(EXTRACTED ENTRIES Opens)

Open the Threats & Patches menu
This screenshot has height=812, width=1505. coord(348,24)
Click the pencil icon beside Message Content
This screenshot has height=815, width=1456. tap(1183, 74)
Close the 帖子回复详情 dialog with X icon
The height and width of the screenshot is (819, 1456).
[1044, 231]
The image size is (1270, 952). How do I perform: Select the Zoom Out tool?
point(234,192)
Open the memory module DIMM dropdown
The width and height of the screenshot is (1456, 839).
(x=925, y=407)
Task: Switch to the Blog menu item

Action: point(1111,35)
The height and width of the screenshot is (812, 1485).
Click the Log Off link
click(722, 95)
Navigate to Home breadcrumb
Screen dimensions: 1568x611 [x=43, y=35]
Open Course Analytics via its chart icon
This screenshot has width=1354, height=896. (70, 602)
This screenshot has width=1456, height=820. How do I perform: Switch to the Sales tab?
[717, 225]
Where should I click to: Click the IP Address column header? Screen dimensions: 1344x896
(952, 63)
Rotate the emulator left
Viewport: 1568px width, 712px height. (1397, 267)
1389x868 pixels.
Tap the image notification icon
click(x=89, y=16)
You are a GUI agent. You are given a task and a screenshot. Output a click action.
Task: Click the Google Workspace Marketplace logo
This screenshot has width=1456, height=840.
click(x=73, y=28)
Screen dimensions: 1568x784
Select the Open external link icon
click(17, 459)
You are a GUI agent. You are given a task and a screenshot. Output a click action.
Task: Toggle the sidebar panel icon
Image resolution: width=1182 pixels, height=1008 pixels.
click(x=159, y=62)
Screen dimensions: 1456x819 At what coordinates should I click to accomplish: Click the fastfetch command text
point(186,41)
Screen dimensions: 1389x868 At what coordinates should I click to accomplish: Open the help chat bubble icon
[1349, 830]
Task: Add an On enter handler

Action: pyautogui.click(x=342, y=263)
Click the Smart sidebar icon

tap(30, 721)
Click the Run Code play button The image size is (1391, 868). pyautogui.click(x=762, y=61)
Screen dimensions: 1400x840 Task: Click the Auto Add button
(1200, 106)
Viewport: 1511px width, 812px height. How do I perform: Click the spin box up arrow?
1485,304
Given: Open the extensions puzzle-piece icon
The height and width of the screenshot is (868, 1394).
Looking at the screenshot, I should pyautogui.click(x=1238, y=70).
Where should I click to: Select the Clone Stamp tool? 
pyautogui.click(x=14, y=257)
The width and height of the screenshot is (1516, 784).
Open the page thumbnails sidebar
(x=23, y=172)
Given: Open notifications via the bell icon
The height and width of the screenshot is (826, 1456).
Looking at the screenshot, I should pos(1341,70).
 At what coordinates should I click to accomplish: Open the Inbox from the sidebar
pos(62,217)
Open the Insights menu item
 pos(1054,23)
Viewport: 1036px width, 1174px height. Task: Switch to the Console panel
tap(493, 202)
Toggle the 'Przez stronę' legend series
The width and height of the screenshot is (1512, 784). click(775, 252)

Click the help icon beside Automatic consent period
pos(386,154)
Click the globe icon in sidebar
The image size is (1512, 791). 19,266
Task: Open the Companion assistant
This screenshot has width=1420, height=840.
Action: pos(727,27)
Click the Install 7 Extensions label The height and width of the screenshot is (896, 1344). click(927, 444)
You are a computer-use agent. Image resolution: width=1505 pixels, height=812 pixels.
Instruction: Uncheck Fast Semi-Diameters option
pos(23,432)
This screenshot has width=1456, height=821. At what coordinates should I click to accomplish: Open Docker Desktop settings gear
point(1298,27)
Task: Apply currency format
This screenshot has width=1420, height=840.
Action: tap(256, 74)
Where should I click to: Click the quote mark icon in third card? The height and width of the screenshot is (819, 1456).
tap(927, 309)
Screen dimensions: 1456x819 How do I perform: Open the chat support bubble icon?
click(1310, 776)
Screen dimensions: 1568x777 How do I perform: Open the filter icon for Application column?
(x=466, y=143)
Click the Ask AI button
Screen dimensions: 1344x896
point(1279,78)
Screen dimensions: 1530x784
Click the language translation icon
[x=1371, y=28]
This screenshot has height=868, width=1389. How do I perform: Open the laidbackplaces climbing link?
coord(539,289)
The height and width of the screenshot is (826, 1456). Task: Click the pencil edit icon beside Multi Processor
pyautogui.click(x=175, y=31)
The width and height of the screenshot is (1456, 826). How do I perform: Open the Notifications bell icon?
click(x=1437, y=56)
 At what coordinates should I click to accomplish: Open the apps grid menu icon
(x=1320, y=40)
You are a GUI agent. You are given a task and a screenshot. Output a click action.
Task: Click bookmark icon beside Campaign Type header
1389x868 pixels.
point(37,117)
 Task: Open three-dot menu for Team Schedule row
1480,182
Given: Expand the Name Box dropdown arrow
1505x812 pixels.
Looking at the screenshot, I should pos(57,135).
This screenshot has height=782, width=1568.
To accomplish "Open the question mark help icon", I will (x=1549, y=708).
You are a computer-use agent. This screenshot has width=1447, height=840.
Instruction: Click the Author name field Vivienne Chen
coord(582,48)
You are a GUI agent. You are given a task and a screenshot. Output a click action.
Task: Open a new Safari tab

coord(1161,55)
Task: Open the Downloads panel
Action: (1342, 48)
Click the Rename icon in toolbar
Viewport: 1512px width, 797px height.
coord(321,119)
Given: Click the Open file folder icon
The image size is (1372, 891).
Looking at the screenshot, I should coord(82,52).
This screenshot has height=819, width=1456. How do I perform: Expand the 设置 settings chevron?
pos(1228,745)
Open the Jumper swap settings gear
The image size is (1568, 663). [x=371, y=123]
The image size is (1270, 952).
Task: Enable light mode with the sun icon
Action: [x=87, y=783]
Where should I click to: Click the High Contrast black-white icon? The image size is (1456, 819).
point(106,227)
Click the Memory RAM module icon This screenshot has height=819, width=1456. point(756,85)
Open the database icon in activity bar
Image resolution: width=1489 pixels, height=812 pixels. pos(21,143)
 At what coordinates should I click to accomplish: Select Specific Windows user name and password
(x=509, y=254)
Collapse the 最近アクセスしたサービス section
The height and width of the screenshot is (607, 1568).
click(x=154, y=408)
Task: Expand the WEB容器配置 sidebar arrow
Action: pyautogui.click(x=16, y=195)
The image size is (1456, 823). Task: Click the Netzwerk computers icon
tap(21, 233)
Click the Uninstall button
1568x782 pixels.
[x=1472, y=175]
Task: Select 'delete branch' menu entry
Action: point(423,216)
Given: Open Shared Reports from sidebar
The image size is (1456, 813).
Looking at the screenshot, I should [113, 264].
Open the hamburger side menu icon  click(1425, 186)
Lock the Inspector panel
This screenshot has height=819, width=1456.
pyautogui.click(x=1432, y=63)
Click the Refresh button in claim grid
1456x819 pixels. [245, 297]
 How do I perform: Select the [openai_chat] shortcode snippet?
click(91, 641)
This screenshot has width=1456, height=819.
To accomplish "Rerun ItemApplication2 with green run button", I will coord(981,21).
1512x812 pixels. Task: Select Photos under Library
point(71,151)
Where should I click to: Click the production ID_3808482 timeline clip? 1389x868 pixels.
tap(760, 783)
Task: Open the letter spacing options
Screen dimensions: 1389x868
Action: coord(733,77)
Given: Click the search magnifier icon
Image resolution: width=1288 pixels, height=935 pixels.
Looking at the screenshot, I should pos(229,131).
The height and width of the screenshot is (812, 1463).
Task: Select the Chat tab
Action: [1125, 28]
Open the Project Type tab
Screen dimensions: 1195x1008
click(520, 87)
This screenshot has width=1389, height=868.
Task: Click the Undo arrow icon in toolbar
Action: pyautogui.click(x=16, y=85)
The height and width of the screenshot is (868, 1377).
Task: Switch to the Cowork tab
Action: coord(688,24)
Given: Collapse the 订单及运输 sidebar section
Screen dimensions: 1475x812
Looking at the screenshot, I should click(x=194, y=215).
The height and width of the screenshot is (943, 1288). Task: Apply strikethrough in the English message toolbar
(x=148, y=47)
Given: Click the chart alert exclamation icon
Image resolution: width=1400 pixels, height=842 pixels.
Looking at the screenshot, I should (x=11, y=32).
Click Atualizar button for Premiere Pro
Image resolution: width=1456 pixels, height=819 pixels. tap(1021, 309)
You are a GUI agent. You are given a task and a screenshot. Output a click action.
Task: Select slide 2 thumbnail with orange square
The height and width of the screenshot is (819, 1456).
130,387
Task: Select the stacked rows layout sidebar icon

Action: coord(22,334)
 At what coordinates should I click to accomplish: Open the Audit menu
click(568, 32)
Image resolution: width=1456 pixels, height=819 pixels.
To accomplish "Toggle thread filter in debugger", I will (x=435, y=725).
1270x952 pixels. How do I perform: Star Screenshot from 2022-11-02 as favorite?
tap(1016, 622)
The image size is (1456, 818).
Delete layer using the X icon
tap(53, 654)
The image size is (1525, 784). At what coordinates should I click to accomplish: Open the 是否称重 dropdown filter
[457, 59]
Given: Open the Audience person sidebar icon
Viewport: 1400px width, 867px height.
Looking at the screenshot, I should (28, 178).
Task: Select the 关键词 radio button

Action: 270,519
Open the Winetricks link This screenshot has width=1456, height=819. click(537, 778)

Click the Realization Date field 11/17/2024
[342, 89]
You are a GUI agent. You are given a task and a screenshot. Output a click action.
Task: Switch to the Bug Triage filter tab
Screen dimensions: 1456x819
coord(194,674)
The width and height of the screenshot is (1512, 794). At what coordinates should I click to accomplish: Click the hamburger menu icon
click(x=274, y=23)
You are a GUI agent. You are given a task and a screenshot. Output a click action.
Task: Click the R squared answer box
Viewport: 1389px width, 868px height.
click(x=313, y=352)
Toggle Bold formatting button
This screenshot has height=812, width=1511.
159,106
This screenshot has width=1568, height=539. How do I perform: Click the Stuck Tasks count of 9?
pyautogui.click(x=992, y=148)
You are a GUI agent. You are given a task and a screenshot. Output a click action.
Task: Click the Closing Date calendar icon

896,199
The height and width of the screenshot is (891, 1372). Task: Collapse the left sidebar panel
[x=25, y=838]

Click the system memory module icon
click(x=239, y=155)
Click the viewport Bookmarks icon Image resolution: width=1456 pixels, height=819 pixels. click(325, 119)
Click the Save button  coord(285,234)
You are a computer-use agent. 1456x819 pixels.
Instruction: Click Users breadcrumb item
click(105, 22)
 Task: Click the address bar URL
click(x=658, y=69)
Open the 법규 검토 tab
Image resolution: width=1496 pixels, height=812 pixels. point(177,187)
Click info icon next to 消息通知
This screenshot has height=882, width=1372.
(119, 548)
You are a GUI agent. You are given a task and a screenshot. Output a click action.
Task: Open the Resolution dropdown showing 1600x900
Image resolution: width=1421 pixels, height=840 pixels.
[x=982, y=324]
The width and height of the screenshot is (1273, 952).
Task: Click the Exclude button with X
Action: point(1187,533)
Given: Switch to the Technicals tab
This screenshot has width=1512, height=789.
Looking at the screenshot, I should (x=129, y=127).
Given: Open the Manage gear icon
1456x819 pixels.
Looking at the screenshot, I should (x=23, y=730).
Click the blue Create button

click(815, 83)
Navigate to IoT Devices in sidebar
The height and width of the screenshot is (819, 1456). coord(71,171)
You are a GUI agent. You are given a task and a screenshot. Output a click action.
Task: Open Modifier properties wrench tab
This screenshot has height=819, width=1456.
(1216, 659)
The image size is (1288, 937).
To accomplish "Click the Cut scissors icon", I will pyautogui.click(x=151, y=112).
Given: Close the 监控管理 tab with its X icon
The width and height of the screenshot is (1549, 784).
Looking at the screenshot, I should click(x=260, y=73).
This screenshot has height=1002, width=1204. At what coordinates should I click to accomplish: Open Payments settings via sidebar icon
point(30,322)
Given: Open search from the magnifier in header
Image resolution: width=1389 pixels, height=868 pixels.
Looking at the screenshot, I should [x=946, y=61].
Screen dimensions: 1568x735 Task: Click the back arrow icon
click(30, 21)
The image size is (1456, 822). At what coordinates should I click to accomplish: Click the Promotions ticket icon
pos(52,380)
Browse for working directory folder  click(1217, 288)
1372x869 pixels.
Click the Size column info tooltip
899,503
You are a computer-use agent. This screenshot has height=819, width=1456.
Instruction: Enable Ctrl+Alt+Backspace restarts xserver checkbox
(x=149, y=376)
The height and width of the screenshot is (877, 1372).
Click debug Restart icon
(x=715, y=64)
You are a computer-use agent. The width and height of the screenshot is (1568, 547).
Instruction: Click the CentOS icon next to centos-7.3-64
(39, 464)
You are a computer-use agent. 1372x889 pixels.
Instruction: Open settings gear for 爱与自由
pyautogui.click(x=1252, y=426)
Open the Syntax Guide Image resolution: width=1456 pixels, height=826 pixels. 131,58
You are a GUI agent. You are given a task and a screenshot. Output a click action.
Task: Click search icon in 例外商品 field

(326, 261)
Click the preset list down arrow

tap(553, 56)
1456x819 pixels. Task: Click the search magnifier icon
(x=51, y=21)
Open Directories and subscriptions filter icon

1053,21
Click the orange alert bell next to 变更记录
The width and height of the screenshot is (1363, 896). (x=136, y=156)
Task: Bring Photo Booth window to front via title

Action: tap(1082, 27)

(EXTRACTED ENTRIES Closes)

## [TASK DETAILS]
Search the material above for the word "folder", then copy out each line that has it.

## [RESULT OF THIS EXERCISE]
Given: Click the Open file folder icon
Browse for working directory folder  click(1217, 288)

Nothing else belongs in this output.